ASSIGNED TASK:
Every line of the data is to be retyped exactly.

[Pixel coordinate grounding data]
____________

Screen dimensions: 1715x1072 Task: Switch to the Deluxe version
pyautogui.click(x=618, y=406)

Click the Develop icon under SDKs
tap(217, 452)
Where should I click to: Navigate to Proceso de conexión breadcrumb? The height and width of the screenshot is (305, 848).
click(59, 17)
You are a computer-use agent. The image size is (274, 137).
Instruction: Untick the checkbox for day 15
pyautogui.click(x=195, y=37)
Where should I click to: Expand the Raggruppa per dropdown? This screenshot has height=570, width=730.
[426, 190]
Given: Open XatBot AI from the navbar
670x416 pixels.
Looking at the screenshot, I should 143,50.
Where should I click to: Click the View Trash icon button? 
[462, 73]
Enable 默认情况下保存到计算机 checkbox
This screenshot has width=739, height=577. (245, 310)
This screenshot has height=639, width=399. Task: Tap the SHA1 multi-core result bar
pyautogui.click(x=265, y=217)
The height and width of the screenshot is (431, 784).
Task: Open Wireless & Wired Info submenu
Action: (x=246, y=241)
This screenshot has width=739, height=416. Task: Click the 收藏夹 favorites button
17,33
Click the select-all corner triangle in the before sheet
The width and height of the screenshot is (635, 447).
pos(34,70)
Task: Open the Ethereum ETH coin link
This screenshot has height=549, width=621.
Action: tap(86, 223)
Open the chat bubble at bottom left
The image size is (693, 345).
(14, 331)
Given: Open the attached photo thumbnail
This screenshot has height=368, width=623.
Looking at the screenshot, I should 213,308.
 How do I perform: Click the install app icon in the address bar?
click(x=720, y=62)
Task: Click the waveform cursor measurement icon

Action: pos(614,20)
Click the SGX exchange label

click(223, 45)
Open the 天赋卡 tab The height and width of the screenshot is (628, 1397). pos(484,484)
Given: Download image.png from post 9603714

____________

REPLY TO THE TASK:
Screen dimensions: 1715x1072 Task: Switch to the Deluxe version
pyautogui.click(x=618, y=406)

Click the Develop icon under SDKs
tap(217, 452)
Where should I click to: Navigate to Proceso de conexión breadcrumb? The height and width of the screenshot is (305, 848).
click(59, 17)
You are a computer-use agent. The image size is (274, 137).
Instruction: Untick the checkbox for day 15
pyautogui.click(x=195, y=37)
Where should I click to: Expand the Raggruppa per dropdown? This screenshot has height=570, width=730.
[426, 190]
Given: Open XatBot AI from the navbar
670x416 pixels.
Looking at the screenshot, I should 143,50.
Where should I click to: Click the View Trash icon button? 
[462, 73]
Enable 默认情况下保存到计算机 checkbox
This screenshot has width=739, height=577. (245, 310)
This screenshot has height=639, width=399. Task: Tap the SHA1 multi-core result bar
pyautogui.click(x=265, y=217)
The height and width of the screenshot is (431, 784).
Task: Open Wireless & Wired Info submenu
Action: (x=246, y=241)
This screenshot has width=739, height=416. Task: Click the 收藏夹 favorites button
17,33
Click the select-all corner triangle in the before sheet
The width and height of the screenshot is (635, 447).
pos(34,70)
Task: Open the Ethereum ETH coin link
This screenshot has height=549, width=621.
Action: tap(86, 223)
Open the chat bubble at bottom left
The image size is (693, 345).
(14, 331)
Given: Open the attached photo thumbnail
This screenshot has height=368, width=623.
Looking at the screenshot, I should 213,308.
 How do I perform: Click the install app icon in the address bar?
click(x=720, y=62)
Task: Click the waveform cursor measurement icon

Action: pos(614,20)
Click the SGX exchange label

click(223, 45)
Open the 天赋卡 tab The height and width of the screenshot is (628, 1397). pos(484,484)
Given: Download image.png from post 9603714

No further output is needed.